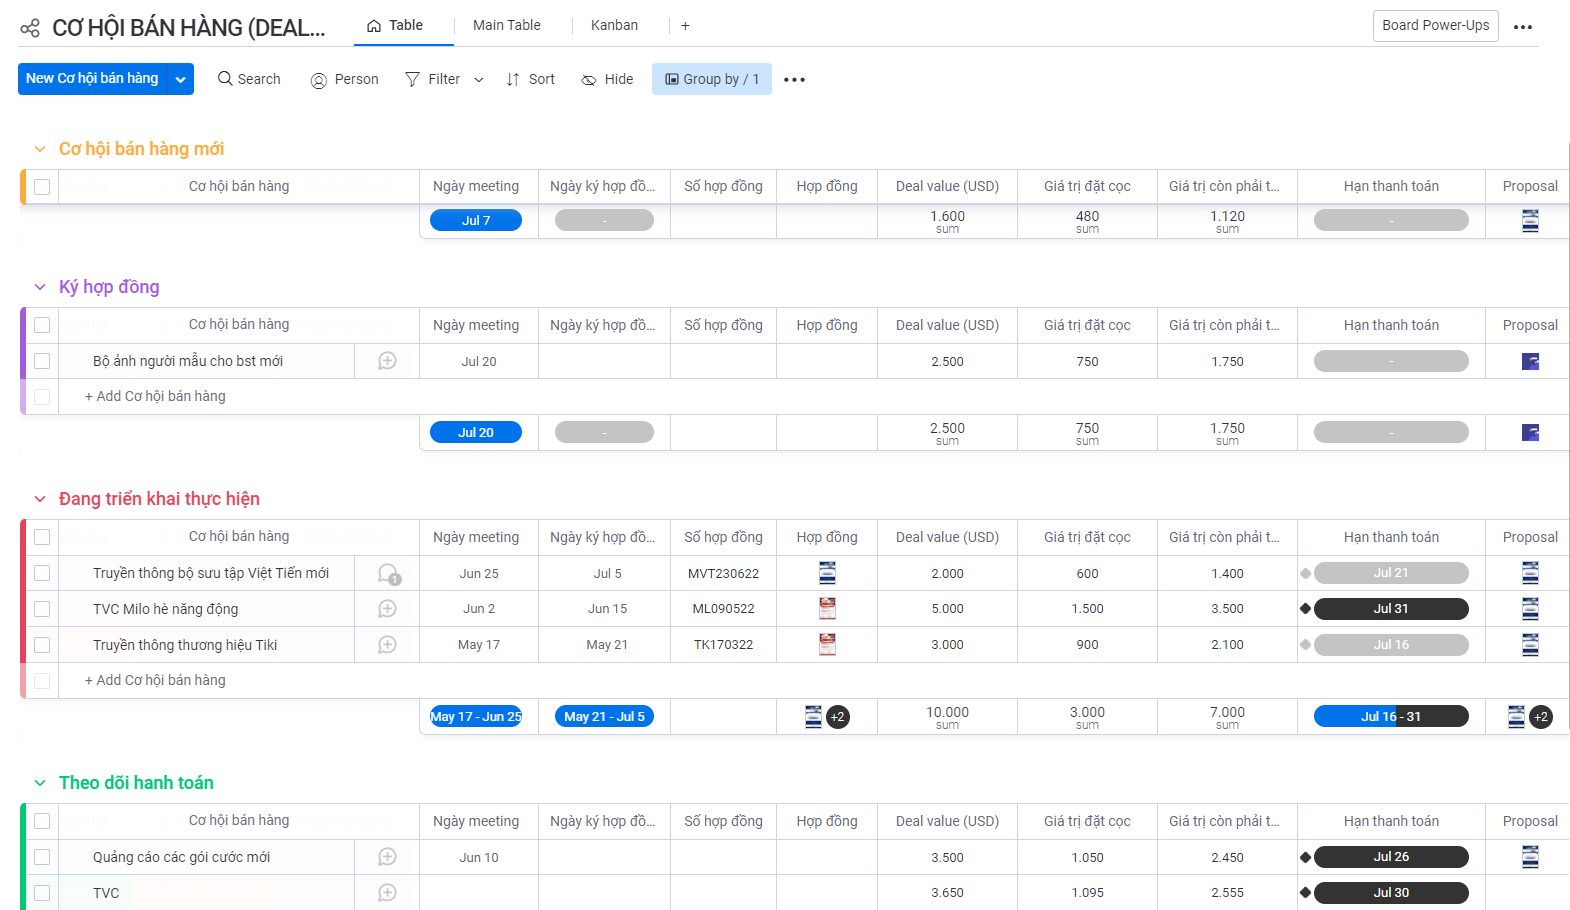Open conversation for TVC Milo hè năng động
The image size is (1570, 910).
click(x=387, y=609)
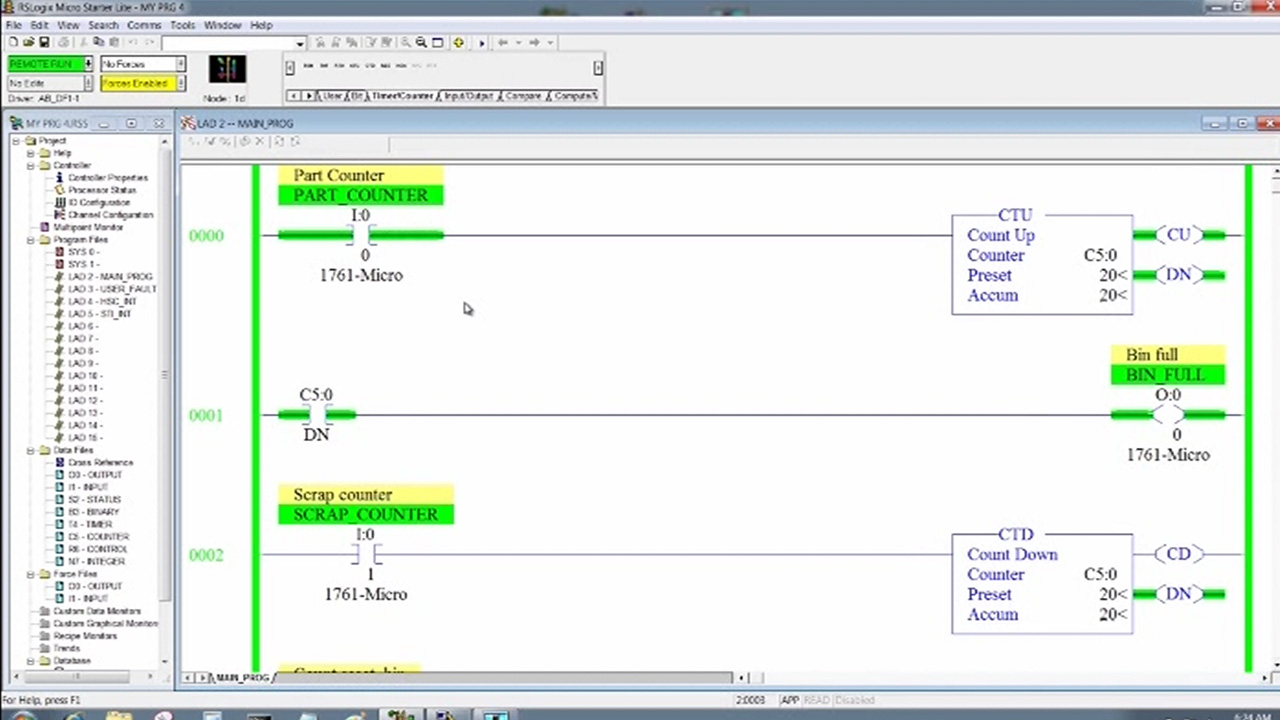
Task: Toggle the I:0/0 PART_COUNTER input contact
Action: click(361, 235)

__WHAT TO WORK ON__: Copy out every line of the material above word for word, leaving out the pictures.

__EXERCISE OUTPUT__:
Open conversation for TVC Milo hè năng động
The image size is (1570, 910).
click(x=387, y=609)
Task: Toggle the I:0/0 PART_COUNTER input contact
Action: click(361, 235)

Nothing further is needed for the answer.